Rationale and Objectives

Skeletal muscle metabolism is a primary contributor to whole-body energy expenditure. Currently, methods to measure changes in skeletal muscle metabolism in vivo are limited. Our objectives were to characterize the regional variation in skeletal muscle and adipose tissue (AT) FDG uptake as a surrogate for glycolytic metabolism using 18 F-2-fluorodeoxyglucose (FDG)-positron emission tomography (PET)/computed tomography (CT) in healthy men and to correlate these findings to body mass index (BMI).

Materials and Methods

Eighteen healthy men were enrolled and underwent FDG-PET/CT. The mean standardized uptake value of 14 skeletal muscles and two AT regions was measured and linear regression analysis was performed to identify metabolic predictors of BMI.

Results

FDG-PET/CT reliably detected changes in skeletal muscle and AT depot metabolic activity based on location. The most metabolically active muscles were those used for posture and breathing, which have the highest percentage of reported type I muscle myofiber content. Visceral AT tended to have a higher FDG uptake than subcutaneous AT. The mean standardized uptake value of VAT, pectoralis major, and gluteus maximus muscles accounted for 64% of the variance in BMI.

Conclusions

FDG-PET/CT can be used to quantify the regional variation in glucose metabolism of multiple skeletal muscle groups and AT depots.

Introduction

Body mass is maintained by balancing changes in energy intake with energy expenditure. Skeletal muscle is a primary contributor to energy expenditure because of the substantial amount of energy used to maintain posture and to mediate locomotion. For example, skeletal muscle can account for up to 90% of the whole-body energy usage during physical activity . Skeletal muscle generates energy to power muscle contraction mostly via oxidation of glucose. Slow twitch (type I) muscle fibers are rich in mitochondria, rely on oxidative metabolism, and are resistant to fatigue, whereas fast twitch (type II) fibers more readily fatigue and contain more glycolytic enzymes.
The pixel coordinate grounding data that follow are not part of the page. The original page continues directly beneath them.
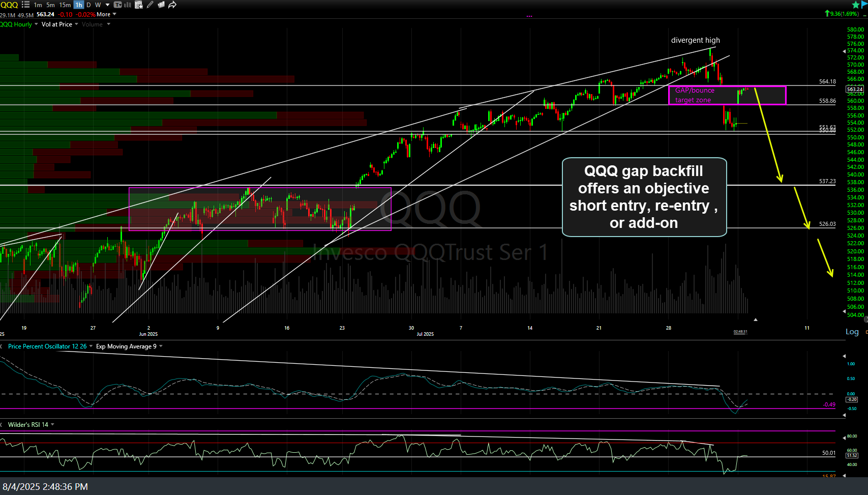Click the More quote details button

tap(106, 14)
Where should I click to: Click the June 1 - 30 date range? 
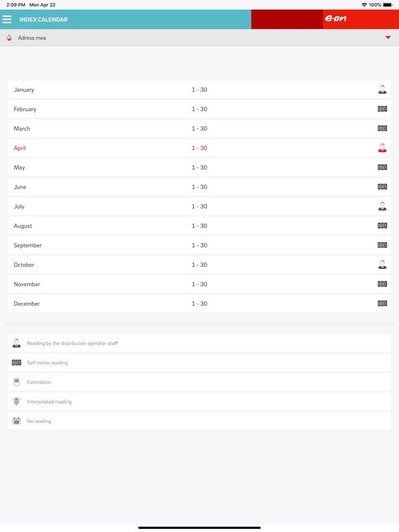(199, 187)
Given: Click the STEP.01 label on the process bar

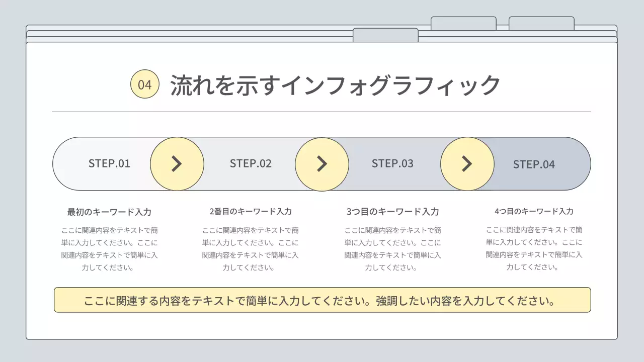Looking at the screenshot, I should tap(109, 163).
Skeletal muscle metabolism is difficult to measure in vivo. Estimates can be made using blood gas exchange, indirect calorimetry, or serum metabolites such as glucose and lactate, but direct nutrient uptake is not routinely measured. Muscle biopsies can be done; however, these biopsies are invasive and only one skeletal muscle is usually assessed (most commonly the vastus lateralis [VL]).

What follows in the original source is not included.